Right now the implementation of set_keepalive sets both the SO_KEEPALIVE and TCP_KEEPALIVE options, which may be unintuitive (doing two things at once). This behavior is just inherited from libuv and has not been scrutinized. Could this include some rationale as to why it should be stabilized this way?
Sure. Setting SO_KEEPALIVE will merely turn on that said socket should exhibit keepalive behavior. It will be set to use the default values provided by the OS. Passing the TCP_KEEPIDLE (TCP_KEEPALIVE on mac) option is need to adjust the timeout to something other than the default.
An implementation would be need to be added for Windows, setting SIO_KEEPALIVE_VALS, to do similarly on Windows.
It looks like the options for keepalive at the OS level take a seconds argument, but this RFC proposes taking a Duration. Can you clarify what it means to specify a fractional second?

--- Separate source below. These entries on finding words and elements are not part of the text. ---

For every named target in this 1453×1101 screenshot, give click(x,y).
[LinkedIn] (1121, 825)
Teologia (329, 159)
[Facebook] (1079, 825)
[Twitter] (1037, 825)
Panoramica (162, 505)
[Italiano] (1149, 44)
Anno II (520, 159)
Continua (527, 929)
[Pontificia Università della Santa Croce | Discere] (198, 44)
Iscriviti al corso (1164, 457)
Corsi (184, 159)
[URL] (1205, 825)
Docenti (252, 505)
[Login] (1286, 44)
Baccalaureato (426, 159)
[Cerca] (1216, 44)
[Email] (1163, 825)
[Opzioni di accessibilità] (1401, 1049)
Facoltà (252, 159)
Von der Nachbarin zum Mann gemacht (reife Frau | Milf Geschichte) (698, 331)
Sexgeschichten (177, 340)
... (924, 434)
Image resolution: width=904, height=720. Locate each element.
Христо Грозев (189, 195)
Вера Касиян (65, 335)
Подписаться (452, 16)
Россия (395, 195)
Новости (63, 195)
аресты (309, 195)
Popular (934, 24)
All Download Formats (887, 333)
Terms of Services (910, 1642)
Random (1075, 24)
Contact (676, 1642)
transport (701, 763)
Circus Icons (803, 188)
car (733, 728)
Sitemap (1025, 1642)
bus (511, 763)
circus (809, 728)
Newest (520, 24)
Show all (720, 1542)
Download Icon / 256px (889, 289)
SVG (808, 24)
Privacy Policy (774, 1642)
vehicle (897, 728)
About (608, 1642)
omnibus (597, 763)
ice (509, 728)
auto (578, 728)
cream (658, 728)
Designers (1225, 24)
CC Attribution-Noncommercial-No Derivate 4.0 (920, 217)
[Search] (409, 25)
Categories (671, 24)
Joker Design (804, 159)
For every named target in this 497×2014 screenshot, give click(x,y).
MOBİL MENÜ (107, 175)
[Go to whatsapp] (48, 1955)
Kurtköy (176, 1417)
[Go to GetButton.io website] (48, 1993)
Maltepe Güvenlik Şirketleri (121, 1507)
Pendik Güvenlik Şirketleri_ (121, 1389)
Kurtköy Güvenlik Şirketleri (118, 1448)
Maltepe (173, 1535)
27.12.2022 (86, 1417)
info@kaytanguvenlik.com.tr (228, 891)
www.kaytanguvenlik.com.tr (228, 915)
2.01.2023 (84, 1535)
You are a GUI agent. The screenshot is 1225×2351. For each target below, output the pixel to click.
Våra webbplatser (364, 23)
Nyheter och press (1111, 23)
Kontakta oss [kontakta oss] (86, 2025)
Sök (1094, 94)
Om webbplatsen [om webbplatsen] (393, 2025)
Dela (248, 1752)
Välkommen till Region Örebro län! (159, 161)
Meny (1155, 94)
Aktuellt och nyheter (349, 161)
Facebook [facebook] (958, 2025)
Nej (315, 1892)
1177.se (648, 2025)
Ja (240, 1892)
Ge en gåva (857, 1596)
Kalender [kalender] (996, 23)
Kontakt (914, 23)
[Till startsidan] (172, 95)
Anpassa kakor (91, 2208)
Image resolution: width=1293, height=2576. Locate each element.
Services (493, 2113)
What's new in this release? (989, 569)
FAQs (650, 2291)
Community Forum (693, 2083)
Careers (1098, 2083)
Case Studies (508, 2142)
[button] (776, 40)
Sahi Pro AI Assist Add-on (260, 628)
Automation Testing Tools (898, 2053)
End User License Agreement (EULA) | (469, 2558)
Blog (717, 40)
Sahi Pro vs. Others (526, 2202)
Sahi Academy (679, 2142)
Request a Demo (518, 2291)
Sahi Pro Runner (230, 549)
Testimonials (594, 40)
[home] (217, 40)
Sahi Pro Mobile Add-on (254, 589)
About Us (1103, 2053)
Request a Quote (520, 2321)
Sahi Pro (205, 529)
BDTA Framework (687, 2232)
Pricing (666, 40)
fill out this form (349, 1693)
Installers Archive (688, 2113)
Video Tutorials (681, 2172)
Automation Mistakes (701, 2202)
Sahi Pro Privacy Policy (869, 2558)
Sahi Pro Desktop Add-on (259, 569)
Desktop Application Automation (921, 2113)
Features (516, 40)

It would also be nice to clarify what it means to specify a 0-length duration.
The value is seconds on Linux, but it is milliseconds on Windows. For platforms that use seconds, the milliseconds could be truncated to the seconds place.
I couldn’t find anything specifically detailing when this value is 0. The Windows page puts the minimum value at 1, which is 1 millisecond.
So then, I’d suggest that passing Duration::zero() would turn off the keepalive feature, just as in the timeouts RFC.
How is is_closed implemented? I agree with @danburkert that this is a racy function to expose.
It didn’t sound like he meant the function itself is racy, just that trusting it could be. For example:
if !tcp.is_closed() {
// tcp could have been closed at this point
try!(tcp.read(buf));
}
In this case, that seems fine to me. I’d personally handle an ErrorKind::ConnectionAborted (or whichever it is) myself. I’d just rather be able to check that the stream is closed, such as in a ConnectionPool, before handing it out to be used. Once a timeout happens then, it can be a legitimate timeout.
Why take &mut self vs &self for set_keepalive? (the &mut isn’t required by the OS)
That was an oversight, I’m so used to setters taking &mut self. I just double checked the socket timeouts RFC, and it takes &self as well.